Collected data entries
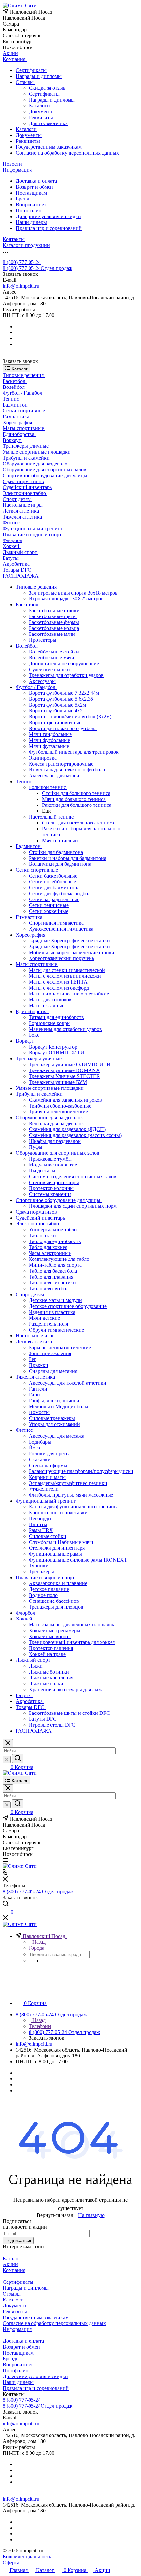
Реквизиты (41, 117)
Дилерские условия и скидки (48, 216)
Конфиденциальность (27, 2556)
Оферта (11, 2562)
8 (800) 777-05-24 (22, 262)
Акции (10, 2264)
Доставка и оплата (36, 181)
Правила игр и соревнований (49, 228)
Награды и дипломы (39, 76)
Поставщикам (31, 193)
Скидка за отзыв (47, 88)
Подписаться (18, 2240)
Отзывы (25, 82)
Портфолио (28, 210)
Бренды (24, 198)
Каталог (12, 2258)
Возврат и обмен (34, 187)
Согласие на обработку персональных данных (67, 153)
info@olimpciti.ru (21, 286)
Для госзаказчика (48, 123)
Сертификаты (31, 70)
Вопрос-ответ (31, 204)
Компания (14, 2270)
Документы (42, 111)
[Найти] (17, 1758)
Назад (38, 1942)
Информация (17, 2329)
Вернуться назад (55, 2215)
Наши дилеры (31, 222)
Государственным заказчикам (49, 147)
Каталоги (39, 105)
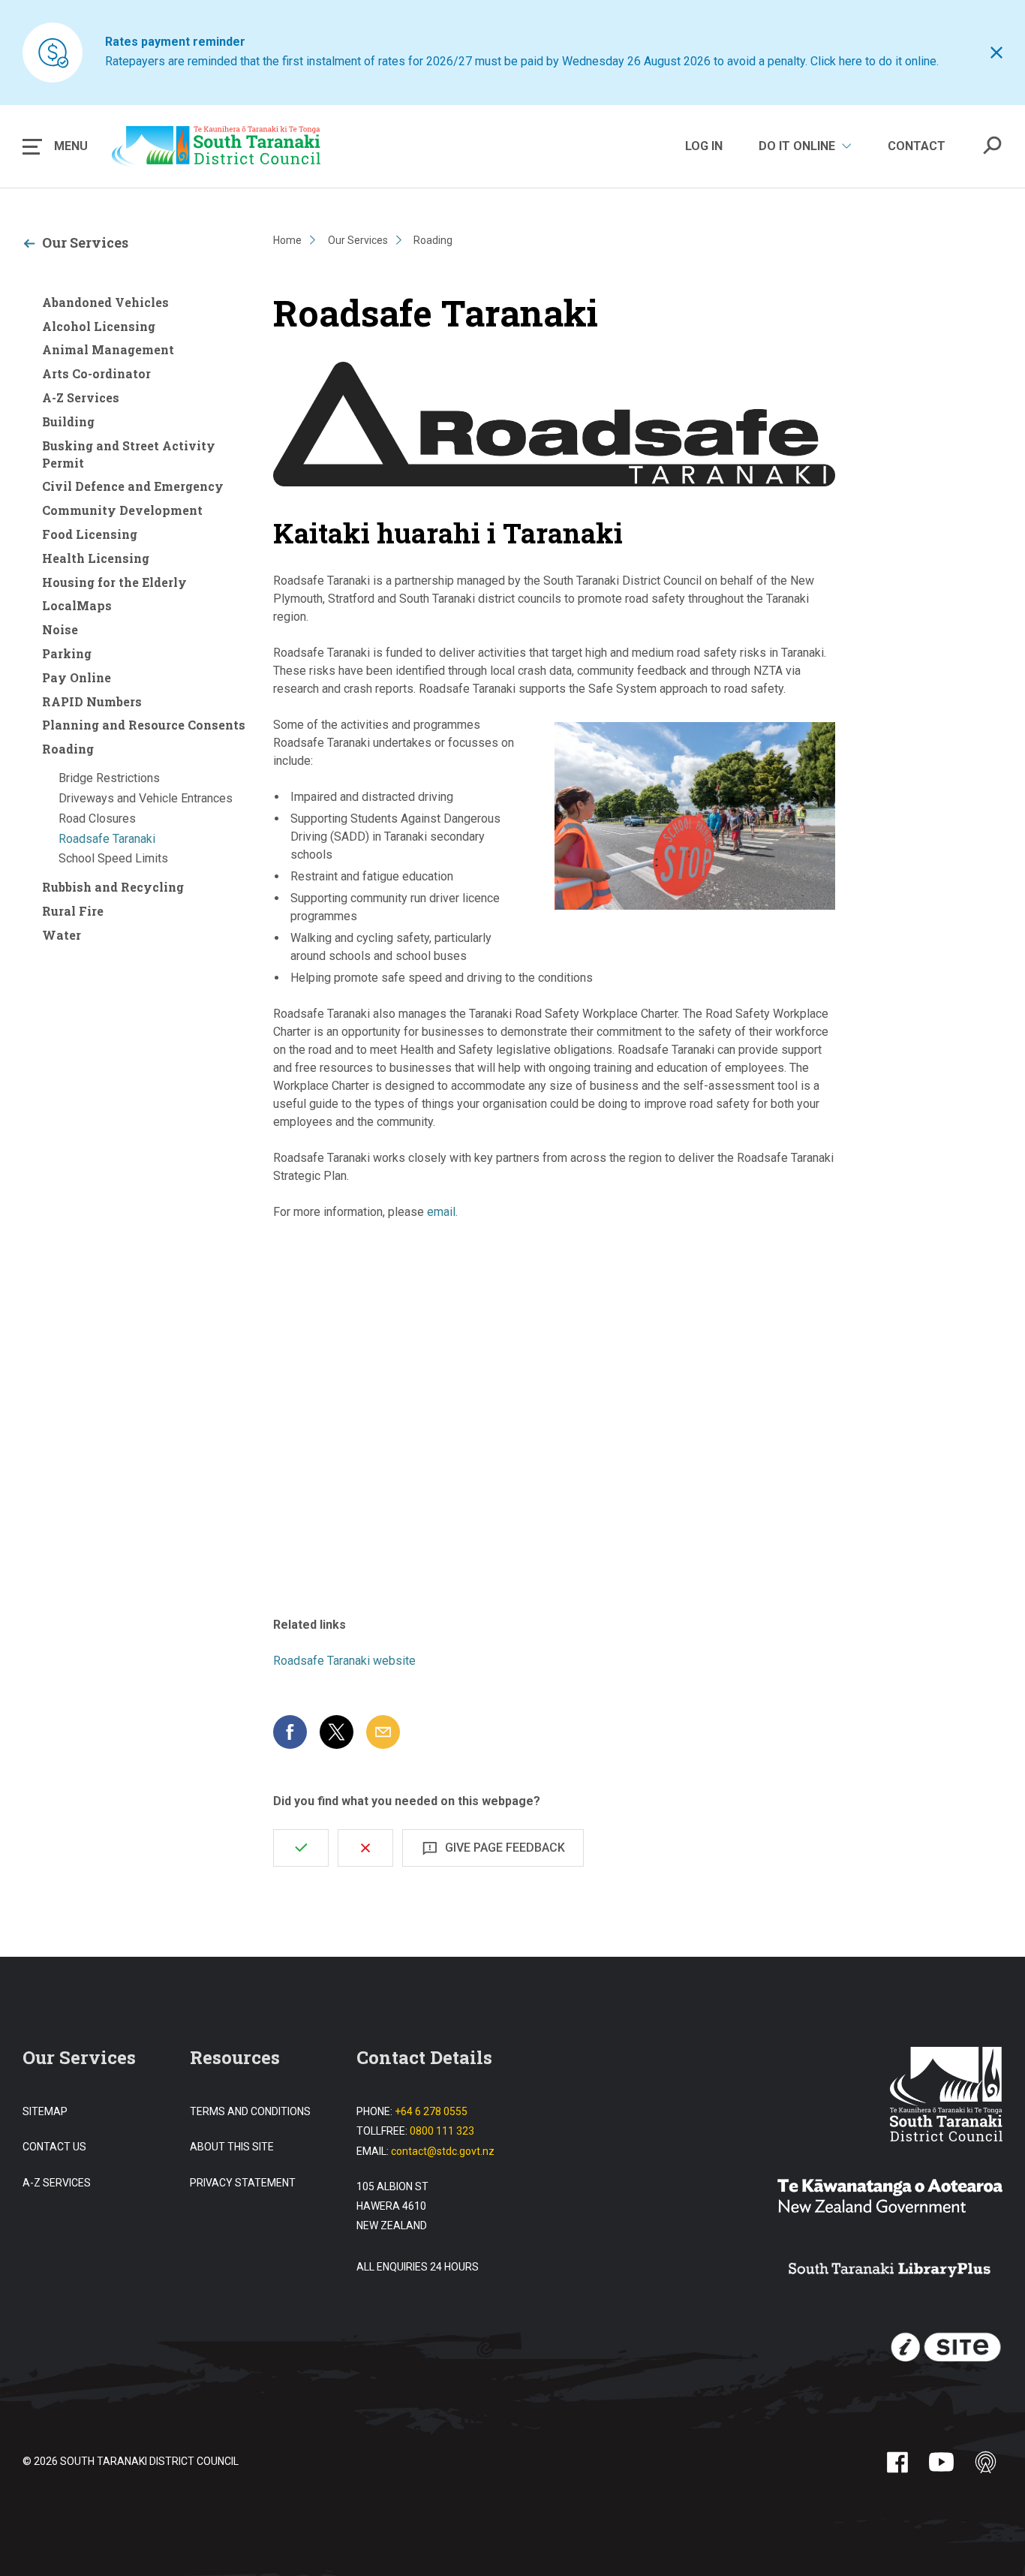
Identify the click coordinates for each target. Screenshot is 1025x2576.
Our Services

- [PROBLEM REQUIREMENTS] In this exercise, set down all of the data exactly, without the pictures.

- [SOLVED EXERCISE]
Реквизиты (41, 117)
Дилерские условия и скидки (48, 216)
Конфиденциальность (27, 2556)
Оферта (11, 2562)
8 (800) 777-05-24 (22, 262)
Акции (10, 2264)
Доставка и оплата (36, 181)
Правила игр и соревнований (49, 228)
Награды и дипломы (39, 76)
Поставщикам (31, 193)
Скидка за отзыв (47, 88)
Подписаться (18, 2240)
Отзывы (25, 82)
Портфолио (28, 210)
Бренды (24, 198)
Каталог (12, 2258)
Возврат и обмен (34, 187)
Согласие на обработку персональных данных (67, 153)
info@olimpciti.ru (21, 286)
Для госзаказчика (48, 123)
Сертификаты (31, 70)
Вопрос-ответ (31, 204)
Компания (14, 2270)
Документы (42, 111)
[Найти] (17, 1758)
Назад (38, 1942)
Информация (17, 2329)
Вернуться назад (55, 2215)
Наши дилеры (31, 222)
Государственным заказчикам (49, 147)
Каталоги (39, 105)
Identify the click coordinates for each target. Screenshot is 1025x2576.
Our Services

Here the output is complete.